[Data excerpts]
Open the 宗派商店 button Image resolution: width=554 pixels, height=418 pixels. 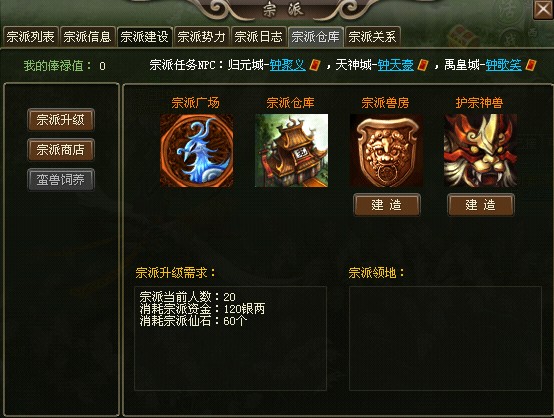click(61, 150)
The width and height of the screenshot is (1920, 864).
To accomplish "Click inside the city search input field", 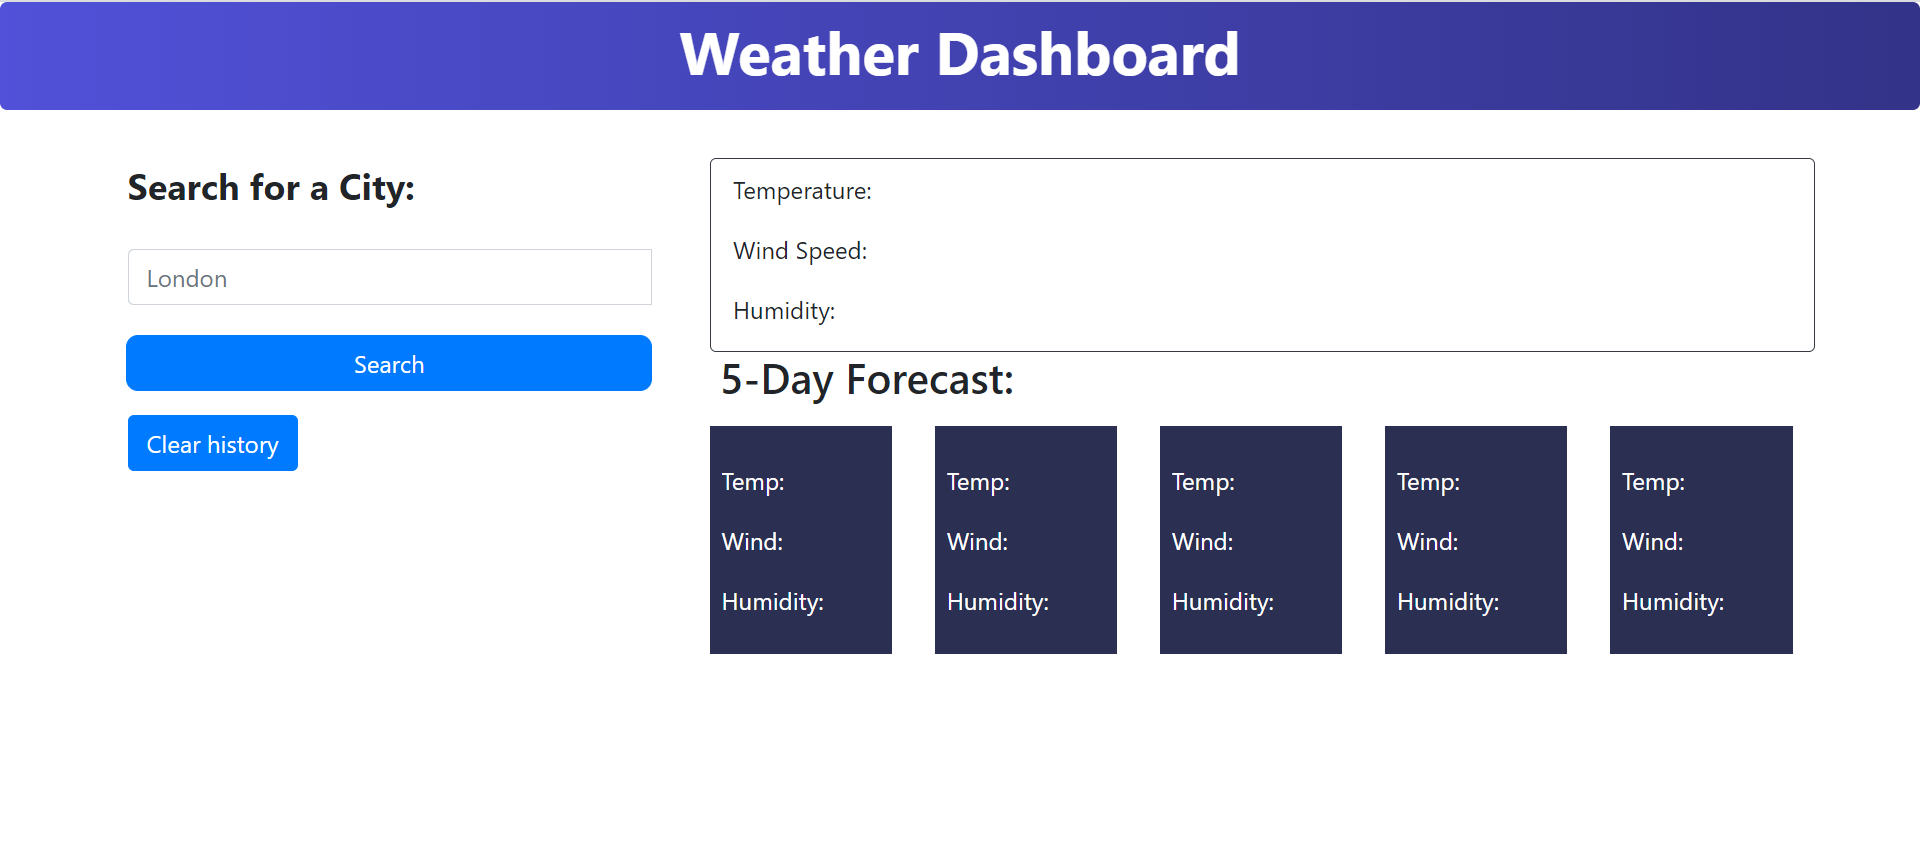I will click(x=389, y=277).

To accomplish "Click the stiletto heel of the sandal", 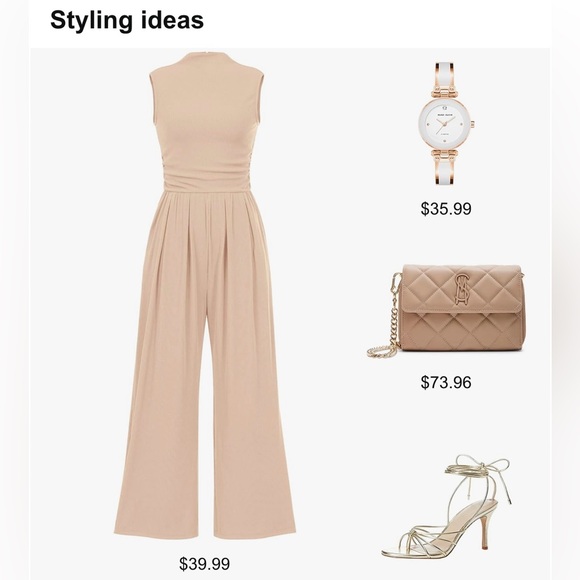I will [x=489, y=527].
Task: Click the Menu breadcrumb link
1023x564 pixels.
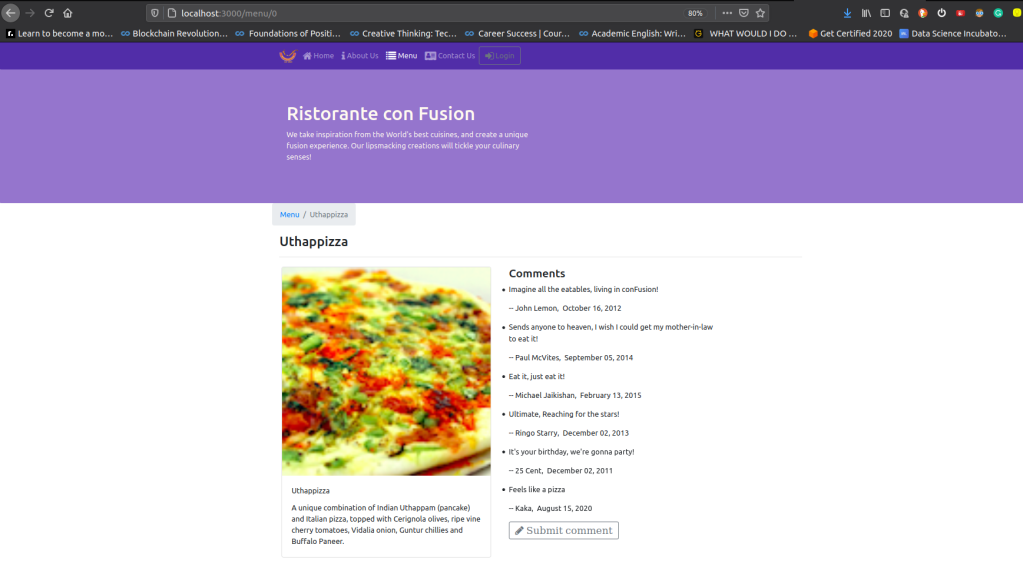Action: click(289, 215)
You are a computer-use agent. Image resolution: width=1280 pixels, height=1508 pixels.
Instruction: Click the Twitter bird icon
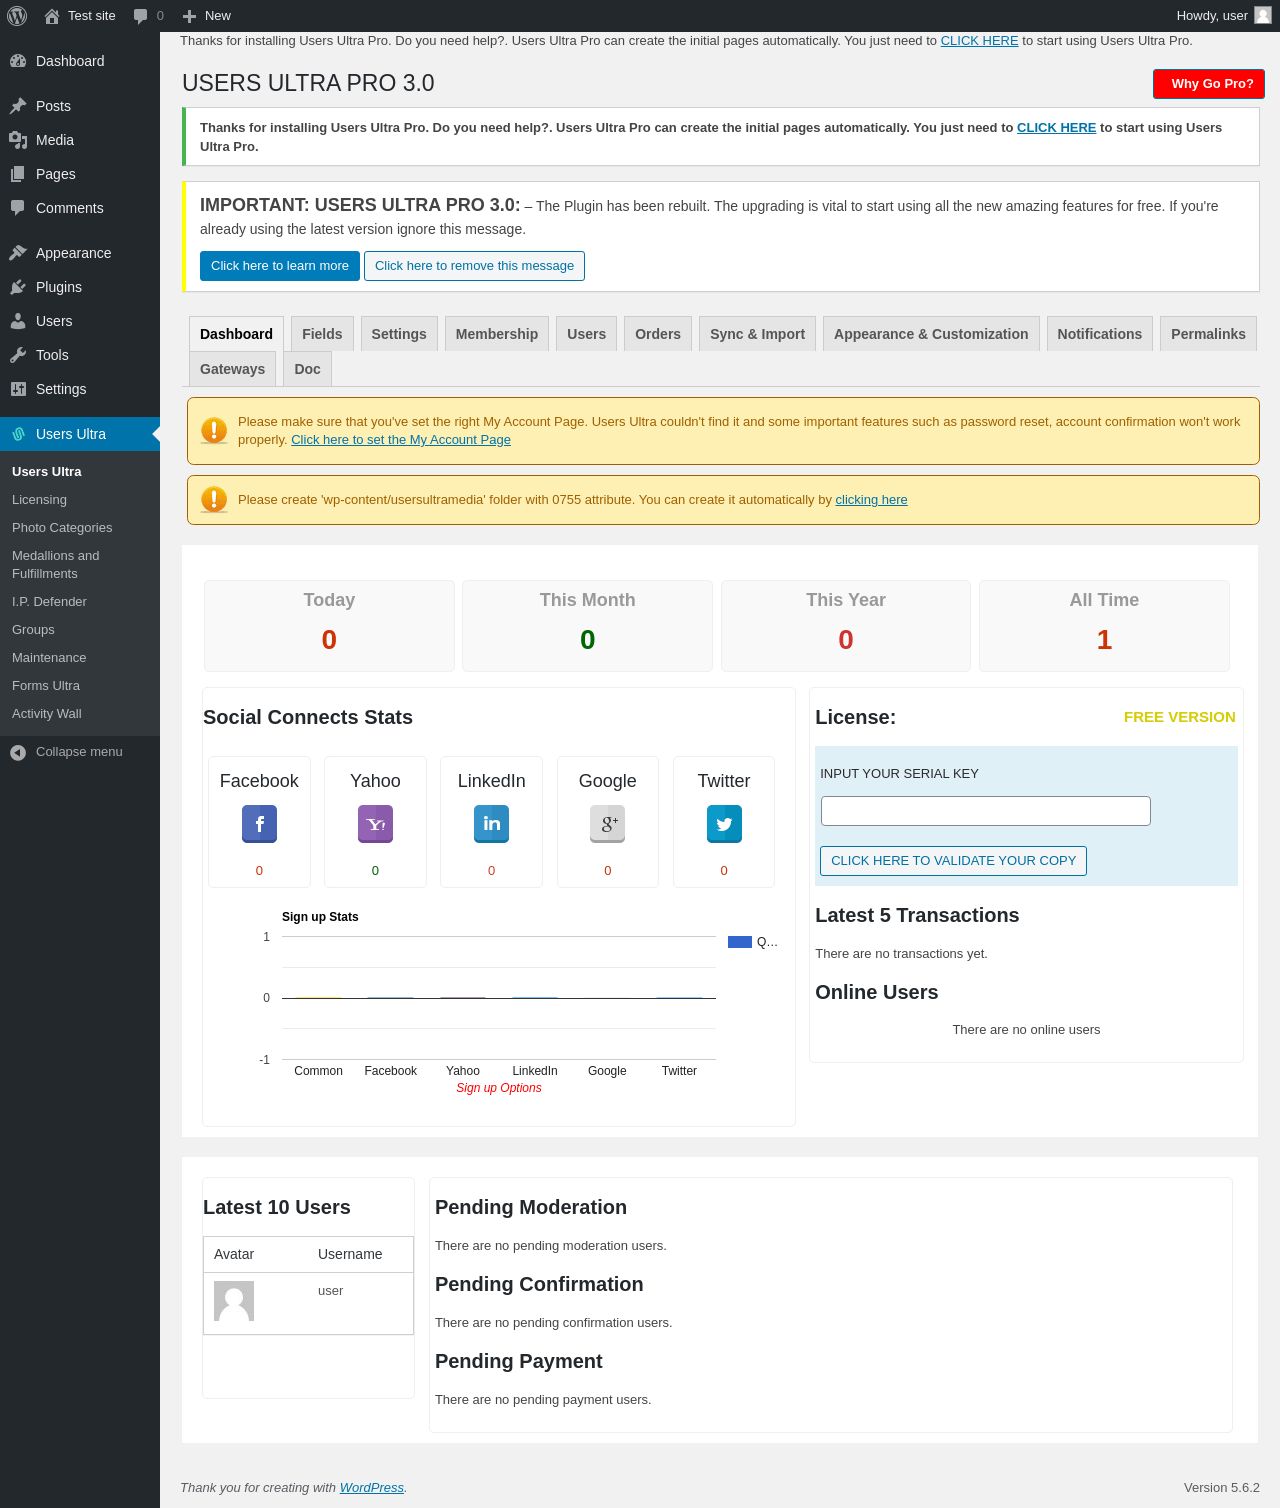click(x=724, y=824)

What is needed :: What is needed is a word-for-word restatement of the lines from the one holding "You are a computer-use" to the final line of the data above, inclusive, without any pictures.

Solution to the exercise ::
You are a computer-use agent. Image resolution: width=1280 pixels, height=1508 pixels.
Instruction: Click the Twitter bird icon
click(x=724, y=824)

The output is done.